PROVIDED DATA: Begin

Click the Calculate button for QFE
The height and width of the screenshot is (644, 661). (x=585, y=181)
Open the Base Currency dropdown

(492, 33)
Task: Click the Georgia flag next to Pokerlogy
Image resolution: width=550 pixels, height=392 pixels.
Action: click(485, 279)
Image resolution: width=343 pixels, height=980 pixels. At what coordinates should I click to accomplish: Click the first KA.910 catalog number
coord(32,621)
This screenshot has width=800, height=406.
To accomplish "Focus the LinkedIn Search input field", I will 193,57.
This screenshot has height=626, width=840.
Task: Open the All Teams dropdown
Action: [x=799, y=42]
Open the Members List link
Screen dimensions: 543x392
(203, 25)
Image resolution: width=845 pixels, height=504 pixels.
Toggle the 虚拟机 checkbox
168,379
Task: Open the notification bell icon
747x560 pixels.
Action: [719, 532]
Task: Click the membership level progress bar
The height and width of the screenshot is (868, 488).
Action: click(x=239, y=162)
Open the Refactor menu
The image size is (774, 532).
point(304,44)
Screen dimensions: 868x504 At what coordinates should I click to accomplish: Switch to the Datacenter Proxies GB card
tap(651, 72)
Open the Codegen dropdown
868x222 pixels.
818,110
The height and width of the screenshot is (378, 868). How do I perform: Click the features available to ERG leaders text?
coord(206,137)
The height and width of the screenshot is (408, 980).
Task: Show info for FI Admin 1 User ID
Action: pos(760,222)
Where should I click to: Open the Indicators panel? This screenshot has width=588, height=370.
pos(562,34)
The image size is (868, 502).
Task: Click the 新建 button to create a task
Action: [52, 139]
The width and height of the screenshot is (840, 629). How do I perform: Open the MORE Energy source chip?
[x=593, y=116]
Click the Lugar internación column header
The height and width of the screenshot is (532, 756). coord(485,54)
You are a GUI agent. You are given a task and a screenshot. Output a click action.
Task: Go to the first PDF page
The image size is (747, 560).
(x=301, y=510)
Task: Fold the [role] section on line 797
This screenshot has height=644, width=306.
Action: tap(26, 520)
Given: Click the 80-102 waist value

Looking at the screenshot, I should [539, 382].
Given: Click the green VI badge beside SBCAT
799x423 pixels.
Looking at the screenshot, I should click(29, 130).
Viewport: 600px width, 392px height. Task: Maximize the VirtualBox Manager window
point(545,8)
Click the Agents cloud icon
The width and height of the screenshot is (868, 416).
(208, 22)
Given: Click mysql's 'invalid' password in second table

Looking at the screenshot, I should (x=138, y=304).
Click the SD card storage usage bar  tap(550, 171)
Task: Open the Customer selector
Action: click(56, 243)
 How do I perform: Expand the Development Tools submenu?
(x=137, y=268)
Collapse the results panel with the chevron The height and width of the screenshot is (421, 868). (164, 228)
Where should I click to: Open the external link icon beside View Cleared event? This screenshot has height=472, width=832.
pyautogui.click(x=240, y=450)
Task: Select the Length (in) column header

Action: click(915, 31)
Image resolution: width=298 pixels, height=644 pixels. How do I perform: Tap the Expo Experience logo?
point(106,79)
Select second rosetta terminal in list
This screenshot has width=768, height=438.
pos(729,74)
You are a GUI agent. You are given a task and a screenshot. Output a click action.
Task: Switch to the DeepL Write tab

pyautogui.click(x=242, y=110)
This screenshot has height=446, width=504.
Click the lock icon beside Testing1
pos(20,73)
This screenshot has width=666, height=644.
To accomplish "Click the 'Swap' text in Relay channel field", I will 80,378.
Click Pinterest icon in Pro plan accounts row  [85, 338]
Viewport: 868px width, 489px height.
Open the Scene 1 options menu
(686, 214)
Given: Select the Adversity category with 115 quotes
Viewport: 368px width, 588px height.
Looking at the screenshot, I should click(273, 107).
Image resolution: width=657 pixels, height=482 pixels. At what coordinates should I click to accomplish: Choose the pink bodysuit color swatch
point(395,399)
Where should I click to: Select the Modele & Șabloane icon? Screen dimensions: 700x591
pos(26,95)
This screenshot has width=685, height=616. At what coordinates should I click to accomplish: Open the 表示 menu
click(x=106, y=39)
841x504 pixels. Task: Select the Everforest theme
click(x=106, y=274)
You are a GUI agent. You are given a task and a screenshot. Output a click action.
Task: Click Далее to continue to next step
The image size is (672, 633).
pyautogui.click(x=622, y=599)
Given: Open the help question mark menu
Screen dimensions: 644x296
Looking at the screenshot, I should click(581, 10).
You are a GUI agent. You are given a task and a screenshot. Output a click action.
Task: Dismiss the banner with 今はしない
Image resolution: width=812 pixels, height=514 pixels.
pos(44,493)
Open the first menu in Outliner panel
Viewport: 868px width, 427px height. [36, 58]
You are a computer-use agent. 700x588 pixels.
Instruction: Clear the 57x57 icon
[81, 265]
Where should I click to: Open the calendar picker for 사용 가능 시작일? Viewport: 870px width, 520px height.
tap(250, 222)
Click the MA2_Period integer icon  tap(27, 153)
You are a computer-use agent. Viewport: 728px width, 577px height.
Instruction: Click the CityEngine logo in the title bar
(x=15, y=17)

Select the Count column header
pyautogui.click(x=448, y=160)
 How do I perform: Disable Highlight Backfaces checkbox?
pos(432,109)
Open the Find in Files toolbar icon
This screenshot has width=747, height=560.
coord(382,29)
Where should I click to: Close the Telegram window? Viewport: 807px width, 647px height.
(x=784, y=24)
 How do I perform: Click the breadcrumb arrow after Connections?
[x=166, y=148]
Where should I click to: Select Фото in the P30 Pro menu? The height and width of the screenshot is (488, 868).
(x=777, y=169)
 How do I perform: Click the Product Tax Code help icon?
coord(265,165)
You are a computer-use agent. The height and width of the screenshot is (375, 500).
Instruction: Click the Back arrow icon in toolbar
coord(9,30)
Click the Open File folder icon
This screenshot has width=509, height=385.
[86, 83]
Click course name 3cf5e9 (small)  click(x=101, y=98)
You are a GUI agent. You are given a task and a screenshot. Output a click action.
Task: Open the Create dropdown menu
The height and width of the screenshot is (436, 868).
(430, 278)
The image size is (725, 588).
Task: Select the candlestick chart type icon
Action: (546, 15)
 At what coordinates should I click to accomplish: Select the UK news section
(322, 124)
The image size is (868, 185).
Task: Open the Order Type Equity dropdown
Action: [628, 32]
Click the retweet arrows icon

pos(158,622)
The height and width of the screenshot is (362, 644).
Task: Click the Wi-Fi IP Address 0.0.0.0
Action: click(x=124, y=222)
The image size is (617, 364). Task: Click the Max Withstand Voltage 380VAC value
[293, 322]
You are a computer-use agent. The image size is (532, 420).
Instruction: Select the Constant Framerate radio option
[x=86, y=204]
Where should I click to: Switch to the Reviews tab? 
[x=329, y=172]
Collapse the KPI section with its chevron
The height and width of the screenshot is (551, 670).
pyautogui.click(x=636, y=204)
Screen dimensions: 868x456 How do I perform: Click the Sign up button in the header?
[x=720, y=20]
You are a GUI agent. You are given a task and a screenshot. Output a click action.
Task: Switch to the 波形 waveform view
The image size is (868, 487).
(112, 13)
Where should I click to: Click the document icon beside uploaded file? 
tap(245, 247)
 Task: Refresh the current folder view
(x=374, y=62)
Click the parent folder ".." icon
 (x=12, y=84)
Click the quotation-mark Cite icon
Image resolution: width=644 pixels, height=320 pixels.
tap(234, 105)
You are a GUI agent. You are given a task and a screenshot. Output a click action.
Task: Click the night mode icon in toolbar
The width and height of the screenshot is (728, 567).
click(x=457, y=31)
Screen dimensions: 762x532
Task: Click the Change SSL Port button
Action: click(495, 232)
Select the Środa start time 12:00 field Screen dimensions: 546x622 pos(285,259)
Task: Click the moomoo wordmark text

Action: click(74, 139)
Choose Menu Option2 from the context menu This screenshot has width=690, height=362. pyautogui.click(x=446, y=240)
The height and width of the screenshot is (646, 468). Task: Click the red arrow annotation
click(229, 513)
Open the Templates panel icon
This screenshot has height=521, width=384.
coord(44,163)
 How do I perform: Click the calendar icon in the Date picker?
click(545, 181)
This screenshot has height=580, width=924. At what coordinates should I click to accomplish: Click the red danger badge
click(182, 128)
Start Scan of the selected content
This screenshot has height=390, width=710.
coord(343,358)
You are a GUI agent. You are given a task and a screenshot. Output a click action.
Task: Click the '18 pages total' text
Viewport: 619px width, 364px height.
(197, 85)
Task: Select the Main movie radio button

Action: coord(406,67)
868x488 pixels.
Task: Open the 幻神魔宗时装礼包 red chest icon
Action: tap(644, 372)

PROVIDED DATA: End

### YOUR OBJECTIVE
The expected answer is every line above in which the word "computer" appears.

### SOLUTION
You are a computer-use agent. 700x588 pixels.
You are a computer-use agent. Viewport: 728px width, 577px height.
You are a computer-use agent. The height and width of the screenshot is (375, 500).
You are a computer-use agent. The image size is (532, 420).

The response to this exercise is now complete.